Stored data
== Segment start ==

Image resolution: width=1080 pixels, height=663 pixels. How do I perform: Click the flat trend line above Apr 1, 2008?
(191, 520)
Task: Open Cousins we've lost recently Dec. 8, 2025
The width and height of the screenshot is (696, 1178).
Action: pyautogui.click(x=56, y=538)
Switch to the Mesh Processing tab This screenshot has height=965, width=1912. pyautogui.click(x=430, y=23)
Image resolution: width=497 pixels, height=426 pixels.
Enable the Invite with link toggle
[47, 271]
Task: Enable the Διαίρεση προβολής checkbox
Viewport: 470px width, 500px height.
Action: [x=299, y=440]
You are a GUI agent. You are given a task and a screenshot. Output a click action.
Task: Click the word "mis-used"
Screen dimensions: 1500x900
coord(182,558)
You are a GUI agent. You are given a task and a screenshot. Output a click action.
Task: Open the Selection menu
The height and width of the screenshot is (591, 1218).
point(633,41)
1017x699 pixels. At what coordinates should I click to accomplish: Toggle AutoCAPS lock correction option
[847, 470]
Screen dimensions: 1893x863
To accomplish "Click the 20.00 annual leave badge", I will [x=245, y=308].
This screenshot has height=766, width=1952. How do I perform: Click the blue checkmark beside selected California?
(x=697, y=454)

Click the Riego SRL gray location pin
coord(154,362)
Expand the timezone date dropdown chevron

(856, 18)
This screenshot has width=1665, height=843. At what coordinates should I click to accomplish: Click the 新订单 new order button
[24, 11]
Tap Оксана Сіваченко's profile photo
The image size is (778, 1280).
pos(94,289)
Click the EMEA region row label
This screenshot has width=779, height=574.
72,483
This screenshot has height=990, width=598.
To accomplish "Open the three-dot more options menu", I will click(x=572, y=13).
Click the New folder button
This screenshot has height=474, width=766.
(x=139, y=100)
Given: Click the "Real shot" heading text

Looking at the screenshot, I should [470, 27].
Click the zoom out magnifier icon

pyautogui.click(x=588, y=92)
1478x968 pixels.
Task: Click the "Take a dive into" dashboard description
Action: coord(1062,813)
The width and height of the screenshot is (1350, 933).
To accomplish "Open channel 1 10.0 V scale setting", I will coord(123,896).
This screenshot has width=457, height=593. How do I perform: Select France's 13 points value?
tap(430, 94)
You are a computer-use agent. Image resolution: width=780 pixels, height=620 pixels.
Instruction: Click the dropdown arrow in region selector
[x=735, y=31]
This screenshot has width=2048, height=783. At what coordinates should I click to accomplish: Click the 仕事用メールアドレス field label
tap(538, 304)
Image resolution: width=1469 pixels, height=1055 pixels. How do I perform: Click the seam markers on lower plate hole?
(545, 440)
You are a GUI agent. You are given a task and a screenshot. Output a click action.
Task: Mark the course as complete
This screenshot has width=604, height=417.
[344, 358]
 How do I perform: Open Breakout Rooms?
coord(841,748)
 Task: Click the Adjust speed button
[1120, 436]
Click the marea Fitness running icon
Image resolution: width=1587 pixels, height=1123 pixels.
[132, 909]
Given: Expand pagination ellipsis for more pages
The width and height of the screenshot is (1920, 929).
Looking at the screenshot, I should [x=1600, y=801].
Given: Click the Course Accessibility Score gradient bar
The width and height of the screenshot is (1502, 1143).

== Segment end ==

All of the data shown above must be copied exactly.

ANSWER:
Image resolution: width=1080 pixels, height=663 pixels. How do I perform: Click the flat trend line above Apr 1, 2008?
(191, 520)
Task: Open Cousins we've lost recently Dec. 8, 2025
The width and height of the screenshot is (696, 1178).
Action: pyautogui.click(x=56, y=538)
Switch to the Mesh Processing tab This screenshot has height=965, width=1912. pyautogui.click(x=430, y=23)
Image resolution: width=497 pixels, height=426 pixels.
Enable the Invite with link toggle
[47, 271]
Task: Enable the Διαίρεση προβολής checkbox
Viewport: 470px width, 500px height.
Action: [x=299, y=440]
You are a GUI agent. You are given a task and a screenshot. Output a click action.
Task: Click the word "mis-used"
Screen dimensions: 1500x900
coord(182,558)
You are a GUI agent. You are given a task and a screenshot. Output a click action.
Task: Open the Selection menu
The height and width of the screenshot is (591, 1218).
point(633,41)
1017x699 pixels. At what coordinates should I click to accomplish: Toggle AutoCAPS lock correction option
[847, 470]
Screen dimensions: 1893x863
To accomplish "Click the 20.00 annual leave badge", I will [x=245, y=308].
This screenshot has height=766, width=1952. How do I perform: Click the blue checkmark beside selected California?
(x=697, y=454)

Click the Riego SRL gray location pin
coord(154,362)
Expand the timezone date dropdown chevron

(856, 18)
This screenshot has width=1665, height=843. At what coordinates should I click to accomplish: Click the 新订单 new order button
[24, 11]
Tap Оксана Сіваченко's profile photo
The image size is (778, 1280).
pos(94,289)
Click the EMEA region row label
This screenshot has width=779, height=574.
72,483
This screenshot has height=990, width=598.
To accomplish "Open the three-dot more options menu", I will click(x=572, y=13).
Click the New folder button
This screenshot has height=474, width=766.
(x=139, y=100)
Given: Click the "Real shot" heading text

Looking at the screenshot, I should [470, 27].
Click the zoom out magnifier icon

pyautogui.click(x=588, y=92)
1478x968 pixels.
Task: Click the "Take a dive into" dashboard description
Action: coord(1062,813)
The width and height of the screenshot is (1350, 933).
To accomplish "Open channel 1 10.0 V scale setting", I will coord(123,896).
This screenshot has width=457, height=593. How do I perform: Select France's 13 points value?
tap(430, 94)
You are a computer-use agent. Image resolution: width=780 pixels, height=620 pixels.
Instruction: Click the dropdown arrow in region selector
[x=735, y=31]
This screenshot has width=2048, height=783. At what coordinates should I click to accomplish: Click the 仕事用メールアドレス field label
tap(538, 304)
Image resolution: width=1469 pixels, height=1055 pixels. How do I perform: Click the seam markers on lower plate hole?
(545, 440)
You are a GUI agent. You are given a task and a screenshot. Output a click action.
Task: Mark the course as complete
This screenshot has width=604, height=417.
[344, 358]
 How do I perform: Open Breakout Rooms?
coord(841,748)
 Task: Click the Adjust speed button
[1120, 436]
Click the marea Fitness running icon
Image resolution: width=1587 pixels, height=1123 pixels.
[132, 909]
Given: Expand pagination ellipsis for more pages
The width and height of the screenshot is (1920, 929).
Looking at the screenshot, I should [x=1600, y=801].
Given: Click the Course Accessibility Score gradient bar
The width and height of the screenshot is (1502, 1143).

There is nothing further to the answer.